Page and screen pointing data
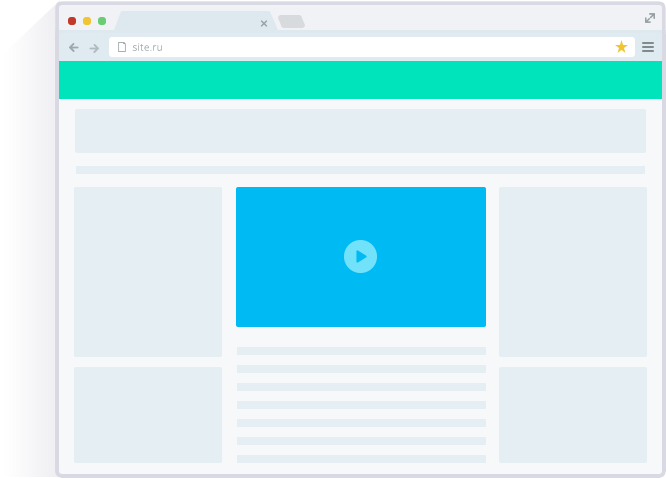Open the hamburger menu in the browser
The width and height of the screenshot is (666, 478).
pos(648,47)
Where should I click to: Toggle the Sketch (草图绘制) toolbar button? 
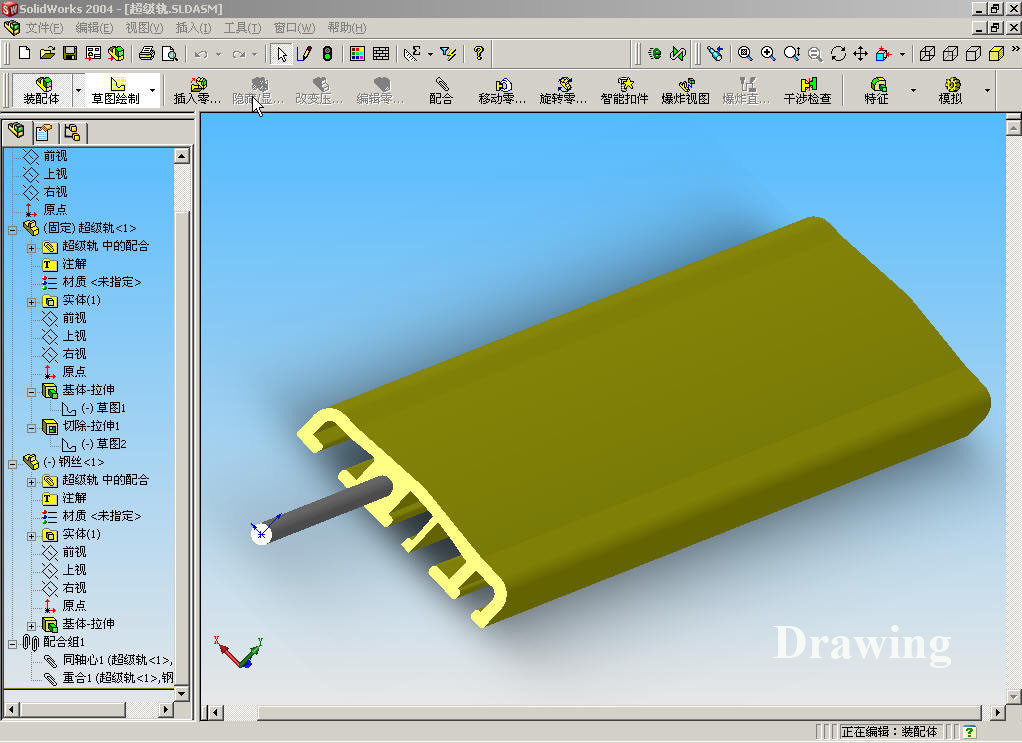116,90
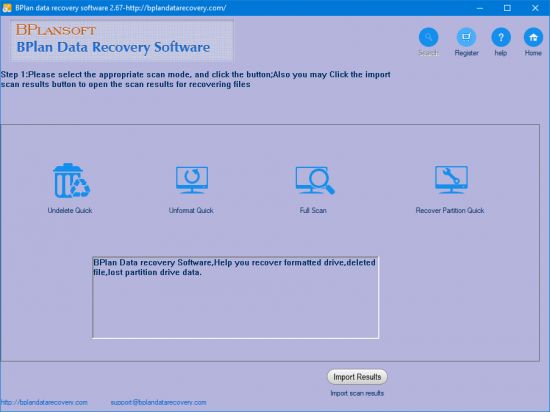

Work to be completed:
Rewrite the stretch of entries from the line containing "Where should I" through the end of the entries, swapping "toolbar" for "ribbon" and changing nothing else. Leave the pictures out.

Answer to this task:
Where should I click to: Toggle the Sketch (草图绘制) ribbon button? 
116,90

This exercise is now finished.